On Oct 6 2003, Steve Hay wrote:

Randy Kobes wrote:
test1.pl passes a scalar to run3
test2.pl redirects STDOUT to a scalar and has run3 inherit it

Does


open STDOUT, '>', \$logout;

create a real filehandle at the OS level, or does it use I/O layers
to redirect the perl script's output to a scalar?  If it's not a real
filehandle, system(), and thus IPC::Run3::run3(), can't pass it down
to the child.

test3.pl redirects STDOUT to a scalar and passes that scalar to run3

This works on linux, will test on Win32, rewriting the crucial line to:

run3 [ $^X, "-leprint'hi'"], undef, \$logout, undef;

In short, we should be safe using IPC::Run3 as it was intended to be used. The fact that test2 & test3 didn't work is maybe a bug in IPC::Run3, but, as Barrie has pointed out in another mail, there's not much point in using IPC::Run3 at all if you're mucking about with redirections yourself - IPC::Run3 was meant to save you all that bother.

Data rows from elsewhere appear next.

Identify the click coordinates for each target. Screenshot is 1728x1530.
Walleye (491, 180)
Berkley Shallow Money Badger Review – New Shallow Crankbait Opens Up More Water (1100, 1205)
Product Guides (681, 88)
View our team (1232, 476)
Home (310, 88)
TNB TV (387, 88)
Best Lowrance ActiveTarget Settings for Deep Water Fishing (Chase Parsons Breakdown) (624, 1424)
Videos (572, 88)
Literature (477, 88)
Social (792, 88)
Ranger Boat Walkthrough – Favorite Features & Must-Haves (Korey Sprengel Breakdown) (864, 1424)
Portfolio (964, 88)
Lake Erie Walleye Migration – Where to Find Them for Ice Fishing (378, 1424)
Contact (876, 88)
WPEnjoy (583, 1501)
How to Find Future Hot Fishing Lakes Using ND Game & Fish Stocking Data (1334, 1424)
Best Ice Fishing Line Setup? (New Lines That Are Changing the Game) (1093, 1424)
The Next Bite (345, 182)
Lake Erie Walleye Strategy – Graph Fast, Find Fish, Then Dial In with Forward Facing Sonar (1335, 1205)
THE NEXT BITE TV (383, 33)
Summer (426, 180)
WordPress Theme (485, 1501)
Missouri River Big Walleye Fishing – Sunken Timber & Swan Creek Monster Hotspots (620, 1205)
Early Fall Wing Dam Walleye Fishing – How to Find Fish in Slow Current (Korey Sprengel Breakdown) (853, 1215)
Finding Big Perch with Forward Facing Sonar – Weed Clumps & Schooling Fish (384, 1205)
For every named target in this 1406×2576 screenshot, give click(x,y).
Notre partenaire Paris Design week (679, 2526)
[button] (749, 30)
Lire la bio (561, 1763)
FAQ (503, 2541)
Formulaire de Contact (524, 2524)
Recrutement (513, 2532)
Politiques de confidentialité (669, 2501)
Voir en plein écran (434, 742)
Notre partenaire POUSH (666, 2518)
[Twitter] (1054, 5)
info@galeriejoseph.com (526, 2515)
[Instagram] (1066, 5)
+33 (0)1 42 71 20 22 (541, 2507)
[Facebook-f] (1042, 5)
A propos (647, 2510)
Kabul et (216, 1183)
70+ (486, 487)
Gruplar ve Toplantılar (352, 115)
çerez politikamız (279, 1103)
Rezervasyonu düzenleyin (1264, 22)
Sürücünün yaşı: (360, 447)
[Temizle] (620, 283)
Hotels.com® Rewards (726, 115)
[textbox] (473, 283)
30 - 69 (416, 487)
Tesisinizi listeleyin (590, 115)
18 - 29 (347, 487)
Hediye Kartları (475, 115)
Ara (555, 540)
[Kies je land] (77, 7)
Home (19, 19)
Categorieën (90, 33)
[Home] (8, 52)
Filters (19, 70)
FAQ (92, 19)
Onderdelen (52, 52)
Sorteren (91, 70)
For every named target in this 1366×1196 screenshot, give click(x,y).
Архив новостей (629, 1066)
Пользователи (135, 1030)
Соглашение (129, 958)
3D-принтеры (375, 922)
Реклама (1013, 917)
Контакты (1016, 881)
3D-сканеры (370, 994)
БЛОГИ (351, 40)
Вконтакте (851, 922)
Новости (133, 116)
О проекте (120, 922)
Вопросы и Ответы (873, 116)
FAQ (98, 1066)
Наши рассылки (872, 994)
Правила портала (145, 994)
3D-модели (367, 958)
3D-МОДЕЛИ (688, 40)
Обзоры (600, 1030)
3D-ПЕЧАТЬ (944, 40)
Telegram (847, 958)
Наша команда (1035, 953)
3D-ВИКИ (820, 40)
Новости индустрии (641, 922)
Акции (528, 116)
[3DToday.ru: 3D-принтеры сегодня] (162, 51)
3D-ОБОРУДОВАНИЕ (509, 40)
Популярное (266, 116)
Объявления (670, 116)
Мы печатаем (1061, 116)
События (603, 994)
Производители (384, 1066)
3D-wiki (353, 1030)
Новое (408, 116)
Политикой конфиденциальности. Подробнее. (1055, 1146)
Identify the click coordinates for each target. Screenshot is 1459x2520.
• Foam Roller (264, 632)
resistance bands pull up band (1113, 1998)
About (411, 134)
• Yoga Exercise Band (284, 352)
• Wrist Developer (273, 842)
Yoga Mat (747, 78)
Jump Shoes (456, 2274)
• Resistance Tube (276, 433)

If test2.pl worked, then IPC::Run3 could be simplified greatly!


test3.pl should work on Win32--as it seems to on Linux modulo my tweaks--as IPC::Run3 should be saving and reopening STDOUT yet again to redirect it to the scalar.

This is the first time I've actually used

open FOO, '>', \$bar;

since it was introduced; that sort of gimmickry was one of the
main reasons IPC::Run was suggested and written :).